En el documento más extenso sobre el tema, el Colegio de Abogados de Costa Rica señaló en 2003 estos puntos:

  • “Es inconveniente dotar de status diplomático, inmunidades y exoneración de impuestos a grupos que, como castas militares, residirán y se entrenarán en nuestro país”.

  • “Son inadmisibles acuerdos bilaterales con impacto regional en momentos en que el mundo procura el fortalecimiento de la institucionalidad y de la legalidad internacionales (seriamente dañadas en los últimos tiempos), así como fortalecer las iniciativas para una justicia universal a través de instancias y tribunales multinacionales”.

  • “Existen evidentes riesgos de colocar a Costa Rica en el centro de cruzadas o guerras declaradas, bajo el pretexto de combatir ciertas formas de criminalidad que pueden llevarnos a una total inseguridad y desestabilización institucional e incluso a convertirnos en objeto de atentados terroristas”.

  • “Se hace un llamado a las señoras y señores diputados para mantener la esencia pacífica, democrática y civilista de nuestro país. El prestigio de que gozamos en el concierto de naciones se debe a la instalación en nuestro territorio de instituciones internacionales que cultivan la paz universal, la prevención del delito, el respeto a los derechos humanos o el desarrollo económico y social”.

Ante la consulta de Página/12 sobre qué criterio se propone tomar el Poder Ejecutivo frente a acuerdos o convenios de provincias o de la Ciudad de Buenos Aires, el canciller dijo que se atendría al artículo 124 de la Constitución nacional.

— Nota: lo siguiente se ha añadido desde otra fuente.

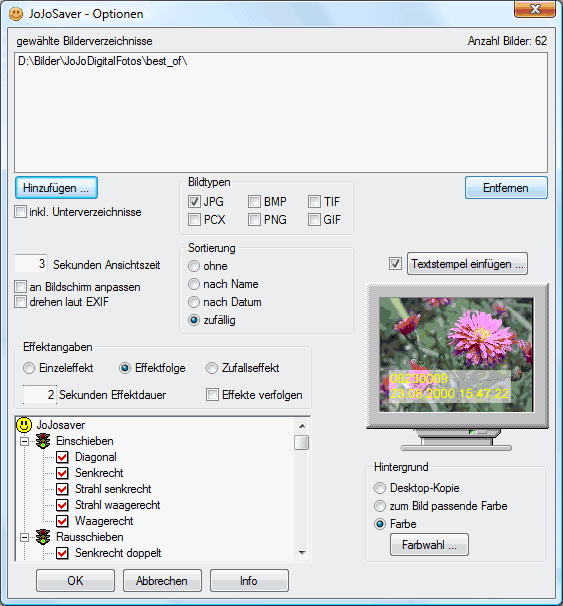
Task: Select the JoJosaver smiley root tree node
Action: tap(24, 425)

El artículo 124 reza textualmente que las provincias “podrán también celebrar convenios internacionales en tanto no sean incompatibles con la política exterior de la Nación y no afecten las facultades delegadas al gobierno federal o el crédito público de la Nación”. Agrega que esos convenios deben contar con el conocimiento del Congreso Nacional y que “la Ciudad de Buenos Aires tendrá el régimen que se establezca a tal efecto”.

“Está en la lógica de las facultades del Poder Ejecutivo, y por ende de la Cancillería, saber quién va, conocer en detalle qué cursos se dictan y determinar si cada una de esas acciones es compatible con la política exterior del Estado argentino y con la Constitución y los tratados internacionales vigentes”, dijo Timerman. Y agregó: “De todos modos, mi opinión es que si al estudiar cada ítem de los que mencionó la conclusión es positiva, a la Argentina le conviene pagar por un curso”. Añadió que “no se trata de una simple cuestión presupuestaria sino de criterio a seguir por el Estado”.

Cuando Costa Rica rechazó la instalación de ILEA en su territorio, Katherine Tarker, del Consejo de Asuntos Hemisféricos, una organización no gubernamental que estudia las relaciones entre los Estados Unidos y América latina, dijo: “Washington decidió juntar las bolitas y volverse a su casa antes de aceptar los criterios para que hubiera transparencia”. En rigor, al final no fue así. El juego se trasladó a El Salvador por acuerdo entre Bush y los gobernantes de Arena, el Congreso salvadoreño aprobó la instalación de la academia por un voto dividido de 48 a 40 y en 2005 la consejera de Seguridad Nacional Condoleezza Rice pudo anunciar la apertura de ILEA a los delegados ante la Organización de los Estados Americanos.

Bush había conseguido en El Salvador una ventaja que los Estados Unidos suelen reclamar para sus movimientos internacionales: inmunidad de sus funcionarios ante eventuales acusaciones internacionales que operen, por ejemplo, dentro del marco de la Justicia universal, es decir la que surge de las convenciones de la Organización de las Naciones Unidas y establecen que investigar la verdad y juzgar no es sólo un derecho sino una obligación de los Estados aun con ciudadanos de otros Estados.